Received November 8, 2007
Accepted on January 9, 2008

BASIC RESEARCH

CXCL9, but not CXCL10, Promotes CXCR3-Dependent Immune-Mediated Kidney Disease

Julia Menke ^*, Geraldine C. Zeller ^*, Eriya Kikawada ^*, Terry K. Means , Xiao R. Huang , Han Y. Lan , Bao Lu , Joshua Farber ^||, Andrew D. Luster , and Vicki R. Kelley ^*1

*Laboratory of Molecular Autoimmune Disease, Renal Division, Brigham and Women’s Hospital, Center for Immunology and Inflammatory Diseases, Division of Rheumatology, Allergy and Immunology, Massachusetts General Hospital, Harvard Medical School, and Perlmutter Laboratory, Children’s Hospital and Harvard Medical School, Boston, Massachusetts; Department of Medicine, University of Hong Li Ka Shing Facility of Medicine, Hong Kong, China; and ||Inflammation Biology Section, Laboratory of Molecular Immunology, National Institute of Allergy and Infectious Disease, National Institute of Child Health and Human Development, National Institute of Health, Bethesda, Maryland

¹ To whom correspondence should be addressed.

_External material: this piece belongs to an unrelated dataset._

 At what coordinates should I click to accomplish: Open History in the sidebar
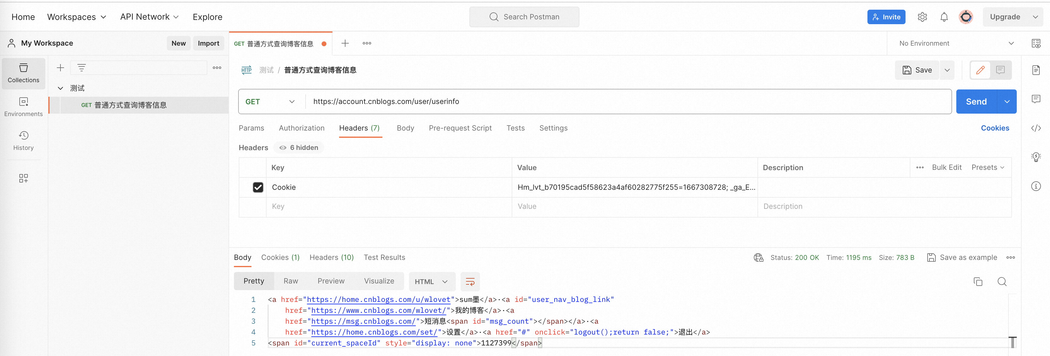(24, 141)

E-mail: vkelley{at}rics.bwh.harvard.edu.

	Abstract

Chemokines are instrumental in macrophage- and T cell–dependent diseases. The chemokine CCL2 promotes kidney disease in two models of immune-mediated nephritis (MRL-Fas^lpr mice and the nephrotoxic serum nephritis model), but evidence suggests that multiple chemokines are involved. For identification of additional therapeutic targets for immune-mediated nephritis, chemokine ligands and receptors in CCL2^-/- and wild-type (WT) MRL-Fas^lpr kidneys were profiled. The focus was on intrarenal chemokine ligand/receptor pairs that were highly upregulated downstream of CCL2; the chemokine CXCL10 and its cognate receptor, CXCR3, stood out as potential therapeutic targets. However, renal disease was not suppressed in CXCL10^-/- MRL-Fas^lpr mice, and CXCL10^-/- C57BL/6 mice were not protected from nephrotoxic serum nephritis compared with WT mice. Because CXCR3 engages with the ligand CXCL9, CXCR3^-/-, CXCL9^-/-, and CXCL10^-/- B6 mice were compared with WT mice with nephrotoxic serum nephritis. Kidney disease, measured by loss of renal function and histopathology, was suppressed in both CXCR3^-/- and CXCL9^-/- mice but not in CXCL10^-/- mice. With nephrotoxic serum nephritis, CXCR3^-/- and CXCL9^-/- mice had fewer intrarenal activated T cells and activated macrophages. Both IgG glomerular deposits and antigen-specific IgG in serum were reduced in these mice, suggesting that although CXCR3 and CXCL9 initiate nephritis through cell-mediated events, renal inflammation may be sustained by their regulation of IgG. It is concluded that specific blockade of CXCL9 or CXCR3 may be a potential therapeutic target for human immune-mediated kidney diseases.